Olivier Py : « Le festival d’Avignon doit avoir lieu »

Pour sa première édition, Olivier Py refuse les « sabotages » et veut poursuivre « l’engagement républicain » de Jean Vilar.

Gilles Costaz  • 3 juillet 2014 abonné·es
Olivier Py : « Le festival d’Avignon doit avoir lieu »
© Photo : AFP PHOTO / BERTRAND LANGLOIS

Difficiles débuts pour Olivier Py à la tête du Festival d’Avignon. Le mouvement des intermittents interviendra inévitablement dans le festival, et tous les scénarios sont possibles. L’artiste qu’est Olivier Py, le citoyen et le militant qu’il est également, sera confronté à une situation inédite. Personnage rieur et complexe, passionnément attaché à l’écriture poétique, Olivier Py est un écrivain hors-norme : il a déjà publié et mis en scène en scène de nombreuses pièces et travaillé à l’opéra. Il est aussi acteur et chanteur. Scénariste et romancier, il doit publier une fiction à la rentrée. Il a dirigé le Centre dramatique d’Orléans puis le théâtre national de l’Odéon. Il se définit comme chrétien. Sa mise en scène des Dialogues de Carmélites de Bernanos et Poulenc, au théâtre des Champs-Élysées, vient d’obtenir le prix du meilleur spectacle lyrique, décerné par le Syndicat de la critique.

------------------------------

- **Consigne**:
D'après l'article sur Olivier Py, répondez brièvement :
(a) De qui Olivier Py veut-il poursuivre « l'engagement républicain » ?
(b) Quel théâtre national a-t-il dirigé après le Centre dramatique d'Orléans ?
(c) Quel prix sa mise en scène des Dialogues de Carmélites vient-elle d'obtenir ?
Les données proviennent d'une autre source.

Données sources
------------------------------

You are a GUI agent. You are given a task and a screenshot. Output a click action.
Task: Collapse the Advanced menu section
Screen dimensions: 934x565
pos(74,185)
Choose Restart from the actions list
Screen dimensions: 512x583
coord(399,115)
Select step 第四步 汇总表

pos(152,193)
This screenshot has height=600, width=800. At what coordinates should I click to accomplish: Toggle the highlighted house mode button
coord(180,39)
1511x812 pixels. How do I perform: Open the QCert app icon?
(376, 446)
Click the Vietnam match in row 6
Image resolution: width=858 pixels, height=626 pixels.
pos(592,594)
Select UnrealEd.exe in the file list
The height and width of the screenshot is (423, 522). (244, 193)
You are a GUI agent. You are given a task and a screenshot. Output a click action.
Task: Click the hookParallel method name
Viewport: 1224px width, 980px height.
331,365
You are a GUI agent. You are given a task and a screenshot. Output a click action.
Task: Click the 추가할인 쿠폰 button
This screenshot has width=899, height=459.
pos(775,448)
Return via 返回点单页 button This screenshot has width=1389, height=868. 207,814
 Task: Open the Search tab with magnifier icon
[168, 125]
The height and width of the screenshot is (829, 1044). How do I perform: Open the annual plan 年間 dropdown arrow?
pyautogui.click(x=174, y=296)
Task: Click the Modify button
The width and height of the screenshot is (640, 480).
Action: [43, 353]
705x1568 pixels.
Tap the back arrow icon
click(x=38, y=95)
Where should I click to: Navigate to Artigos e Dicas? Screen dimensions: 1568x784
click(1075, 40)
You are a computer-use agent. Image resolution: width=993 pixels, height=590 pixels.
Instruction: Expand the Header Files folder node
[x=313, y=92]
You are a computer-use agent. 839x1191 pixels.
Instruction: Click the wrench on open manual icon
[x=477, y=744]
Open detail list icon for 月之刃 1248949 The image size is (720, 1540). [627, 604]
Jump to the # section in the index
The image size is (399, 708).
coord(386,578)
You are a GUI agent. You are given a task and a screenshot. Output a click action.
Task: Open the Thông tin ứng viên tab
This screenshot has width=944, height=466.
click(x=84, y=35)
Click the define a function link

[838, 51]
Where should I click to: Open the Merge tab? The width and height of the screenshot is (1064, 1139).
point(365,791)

------------------------------

- **Corrigé**:
(a) De Jean Vilar.
(b) Le théâtre national de l'Odéon.
(c) Le prix du meilleur spectacle lyrique, décerné par le Syndicat de la critique.